In fact, if a concern is raised about one of the sites -- something which could quickly become a diplomatic incident chilling a new era of good feelings in Obama's hoped for rapprochement with Iran -- it can take another 24 days for inspectors to actually gain access to the site.

Gosh, do we think stuff can be moved in 24 days?

Iran also is not required to acknowledge that it has ever pursued nuclear weapons, though its program makes little sense otherwise. That's because Supreme Leader Ayatollah Ali Khamenei issued a fatwa in 2003 against weapons of mass destruction. The Iranian leadership doesn't want to look like hypocrites.

So unless the U.S. Senate can muster a two-thirds vote to overcome an Obama veto of any move to block the agreement, the stormy relationship we've had with Iran since the 1979 hostage crisis moves into a much sunnier phase. And, gazing out at a timeless Pacific horizon as I write this, that seems like a good thing. But not for the reasons being bandied about today by the politicians and their mouthpieces.

So long as Iran's leaders see it to be in the Islamic Republic's best interests, good times can continue. If they go nuclear, they can risk all that, not to mention a potential last ditch attack to prevent their achieving the Bomb.

But make no mistake. If they want a nuclear weapon, it's within their grasp.

A preventive attack might work, or it might not. We don't know. We do know that it would ignite yet another war in the Middle East, something all rational people are thoroughly sick of. Renewing ramped up sanctions? Much harder to pull off dealing with an effective fait accompli. Many players would be looking to accommodate an oil power that is the newest member of the nuclear club.

Assuming a deep level of sophistication, deeper than White House happy talk, to Obama's calculations, he must be betting that Iran will westernize faster than the desire to have nukes. It's true that Shiite Persian Tehran feels much more western than Riyadh, the Wahhabi Sunni
Arab capital that today rivals Jerusalem in dismay. (Whether that means that left-wing British columnist Robert Fisk, the long-time Middle East provocateur, is right in saying that the Obama administration has chosen sides with Iran is another matter.)

Israeli Prime Minister Bibi Netanyahu has been insisting for more than 20 years that an Iranian nuclear weapon is an "existential threat" to Israel. What does he really mean?

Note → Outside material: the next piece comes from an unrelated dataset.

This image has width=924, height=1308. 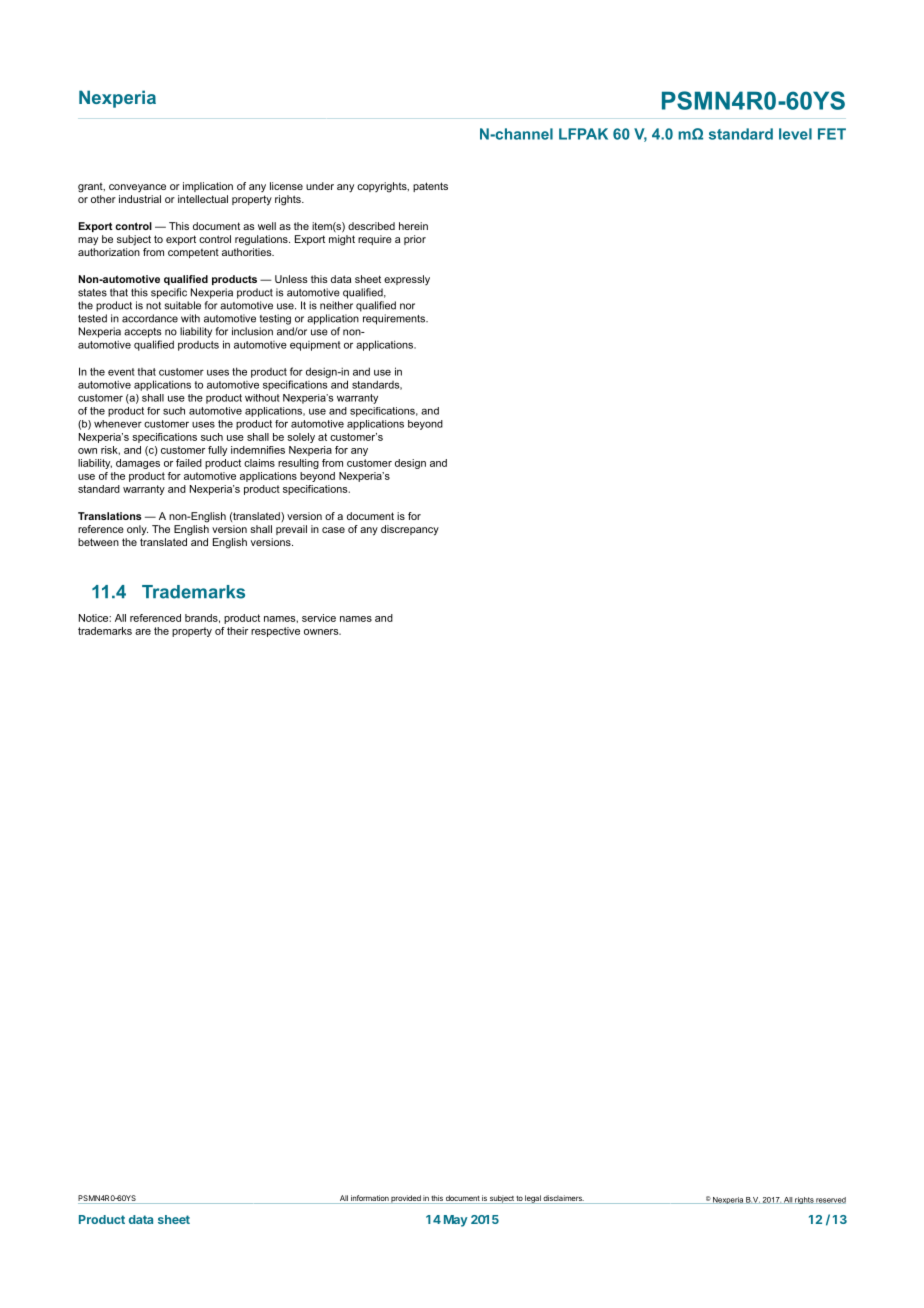 I want to click on service, so click(x=319, y=618).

If he means, as he says, that Iran's leaders are such irrational religious zealots that they would nuke Israel and risk their own nuclear destruction, that's probably wrong. If he means that a nuclear Iran would affect nuclear Israel's freedom of geopolitical movement, he may be right. But that is a much more attenuated threat to Israel's existence.

In the weeks and months ahead, Obama will probably claim this as a victory in the stalled nuclear abolition campaign he announced in 2009. Of course, it is not.

Nuclear abolition is a wonderful sentiment, but not a realistic goal. As soon as UC Berkeley's Robert Oppenheimer and his crew of brilliant and largely progressive scientists created the Bomb, the genie was forever out of the bottle. Someone, somewhere, would always want the awful power and attendant prestige that nukes confer. Some proliferation can be dissuaded, but the truly determined, capable, and guileful player will go nuclear, as veterans of President John F. Kennedy's administration learned with Israel, notwithstanding assurances by Israeli leaders to JFK himself.

The question then becomes one of preventing the use of nuclear weapons.

Even a regional nuclear war would have horrifying consequences beyond the theater of conflict for the environment and the food supply. Fortunately, the use of nuclear weapons has been been prevented since two fateful days 70 years ago next month.

May we be so fortunate in the future.